Por Wadih Damous
Burocracia, falta de dados e regras engessadas de preço transformam a portabilidade de carências num labirinto que aprisiona o consumidor
A portabilidade de carências nos planos de saúde, embora garantida por lei e celebrada como uma vitória institucional, revela-se na prática um mecanismo de difícil efetivação. Dados recentes do setor, evidenciados em relatos publicados na imprensa e em órgãos de defesa do consumidor, mostram que o número de reclamações sobre entraves na migração entre operadoras explodiu nos últimos anos, superando a marca de 4,5 mil registros. Esse cenário alarmante evidencia uma incômoda e profunda dissonância entre a norma jurídica protetiva e a realidade do mercado. O direito assegurado no papel é sistematicamente barrado na guarita das empresas.
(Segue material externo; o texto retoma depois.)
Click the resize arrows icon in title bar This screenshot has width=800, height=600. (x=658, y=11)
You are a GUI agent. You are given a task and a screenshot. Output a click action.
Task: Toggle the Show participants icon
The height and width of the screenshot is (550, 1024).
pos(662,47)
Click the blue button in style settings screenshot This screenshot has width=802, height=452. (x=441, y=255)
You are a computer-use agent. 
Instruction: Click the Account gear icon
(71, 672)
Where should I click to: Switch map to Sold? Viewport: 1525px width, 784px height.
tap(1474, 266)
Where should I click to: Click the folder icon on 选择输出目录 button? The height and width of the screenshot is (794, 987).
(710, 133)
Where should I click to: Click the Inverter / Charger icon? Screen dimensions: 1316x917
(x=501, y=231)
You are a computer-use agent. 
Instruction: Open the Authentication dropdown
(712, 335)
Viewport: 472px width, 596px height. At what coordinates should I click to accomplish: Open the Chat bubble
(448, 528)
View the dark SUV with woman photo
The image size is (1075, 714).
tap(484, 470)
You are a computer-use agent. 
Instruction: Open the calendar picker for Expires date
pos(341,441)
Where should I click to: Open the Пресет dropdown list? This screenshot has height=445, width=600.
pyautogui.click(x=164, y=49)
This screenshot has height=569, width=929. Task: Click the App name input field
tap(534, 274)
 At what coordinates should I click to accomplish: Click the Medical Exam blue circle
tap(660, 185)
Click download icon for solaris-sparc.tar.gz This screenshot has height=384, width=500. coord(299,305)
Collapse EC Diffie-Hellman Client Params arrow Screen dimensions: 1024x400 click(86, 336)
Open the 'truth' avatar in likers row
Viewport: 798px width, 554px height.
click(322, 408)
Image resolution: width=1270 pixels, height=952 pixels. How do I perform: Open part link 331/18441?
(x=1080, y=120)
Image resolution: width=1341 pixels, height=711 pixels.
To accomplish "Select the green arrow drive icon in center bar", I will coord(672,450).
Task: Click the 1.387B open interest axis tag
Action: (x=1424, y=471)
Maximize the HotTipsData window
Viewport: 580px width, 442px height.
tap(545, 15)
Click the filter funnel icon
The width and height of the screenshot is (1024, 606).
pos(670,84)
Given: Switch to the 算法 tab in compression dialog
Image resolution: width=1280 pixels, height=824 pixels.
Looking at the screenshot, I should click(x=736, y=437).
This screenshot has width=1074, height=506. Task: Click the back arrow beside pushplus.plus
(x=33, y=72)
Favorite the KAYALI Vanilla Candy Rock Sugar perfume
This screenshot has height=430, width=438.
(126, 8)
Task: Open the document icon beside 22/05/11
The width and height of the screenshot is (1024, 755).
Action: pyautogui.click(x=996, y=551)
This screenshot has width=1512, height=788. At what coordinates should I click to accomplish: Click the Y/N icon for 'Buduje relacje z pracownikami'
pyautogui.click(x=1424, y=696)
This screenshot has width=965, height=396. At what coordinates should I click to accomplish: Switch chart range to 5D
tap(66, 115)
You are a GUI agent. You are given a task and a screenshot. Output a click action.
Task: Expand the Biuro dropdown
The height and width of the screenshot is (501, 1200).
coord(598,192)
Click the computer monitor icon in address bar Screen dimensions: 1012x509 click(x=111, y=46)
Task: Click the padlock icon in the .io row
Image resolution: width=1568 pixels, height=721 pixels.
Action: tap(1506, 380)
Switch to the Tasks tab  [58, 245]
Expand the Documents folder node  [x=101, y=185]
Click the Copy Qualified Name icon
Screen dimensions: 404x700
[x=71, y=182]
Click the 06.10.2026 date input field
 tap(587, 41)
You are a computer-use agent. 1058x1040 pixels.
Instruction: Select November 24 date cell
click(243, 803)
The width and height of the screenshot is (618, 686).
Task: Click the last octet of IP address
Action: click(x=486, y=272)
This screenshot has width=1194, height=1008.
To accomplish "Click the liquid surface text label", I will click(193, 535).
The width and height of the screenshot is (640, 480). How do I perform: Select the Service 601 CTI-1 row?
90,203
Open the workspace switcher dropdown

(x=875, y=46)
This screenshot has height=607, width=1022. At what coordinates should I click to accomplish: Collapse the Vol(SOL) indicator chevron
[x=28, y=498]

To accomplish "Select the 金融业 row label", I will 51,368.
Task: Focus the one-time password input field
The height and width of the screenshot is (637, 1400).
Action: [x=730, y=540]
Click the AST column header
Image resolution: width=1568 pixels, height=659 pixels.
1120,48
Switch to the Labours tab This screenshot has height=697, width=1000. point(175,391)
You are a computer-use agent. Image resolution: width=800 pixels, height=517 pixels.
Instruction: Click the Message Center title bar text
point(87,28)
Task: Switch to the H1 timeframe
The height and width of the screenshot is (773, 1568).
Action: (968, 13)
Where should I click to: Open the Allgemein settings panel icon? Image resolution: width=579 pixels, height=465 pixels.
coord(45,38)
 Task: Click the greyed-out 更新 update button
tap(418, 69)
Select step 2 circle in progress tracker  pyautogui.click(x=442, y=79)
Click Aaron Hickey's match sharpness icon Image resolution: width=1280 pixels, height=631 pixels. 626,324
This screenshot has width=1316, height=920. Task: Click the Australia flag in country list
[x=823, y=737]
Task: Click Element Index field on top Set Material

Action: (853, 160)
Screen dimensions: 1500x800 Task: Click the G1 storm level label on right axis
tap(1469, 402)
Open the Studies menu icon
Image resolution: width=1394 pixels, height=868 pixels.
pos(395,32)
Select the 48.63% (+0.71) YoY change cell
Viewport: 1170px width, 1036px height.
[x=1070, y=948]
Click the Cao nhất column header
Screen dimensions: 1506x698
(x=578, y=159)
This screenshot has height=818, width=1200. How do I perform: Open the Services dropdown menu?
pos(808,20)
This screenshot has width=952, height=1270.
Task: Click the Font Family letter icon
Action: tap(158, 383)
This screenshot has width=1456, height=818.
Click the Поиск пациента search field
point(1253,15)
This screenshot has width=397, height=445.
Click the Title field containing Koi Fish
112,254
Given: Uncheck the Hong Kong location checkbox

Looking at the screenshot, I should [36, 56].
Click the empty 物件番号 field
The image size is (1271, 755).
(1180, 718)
O nó central do problema reside na profunda assimetria de informação que afeta a relação entre os consumidores, as empresas e a própria Agência Nacional de Saúde Suplementar (ANS). A ausência crônica de dados estruturados e públicos sobre o fluxo de portabilidade, quantas são solicitadas, quantas são negadas e qual o perfil exato desses usuários, configura um verdadeiro “vazio regulatório”. Sem essas métricas essenciais, o Estado fiscaliza no escuro. Enquanto isso, práticas veladas de seleção de risco persistem nos bastidores corporativos, penalizando sobretudo os idosos e os portadores de doenças preexistentes, que se veem em contratos antigos e abusivos.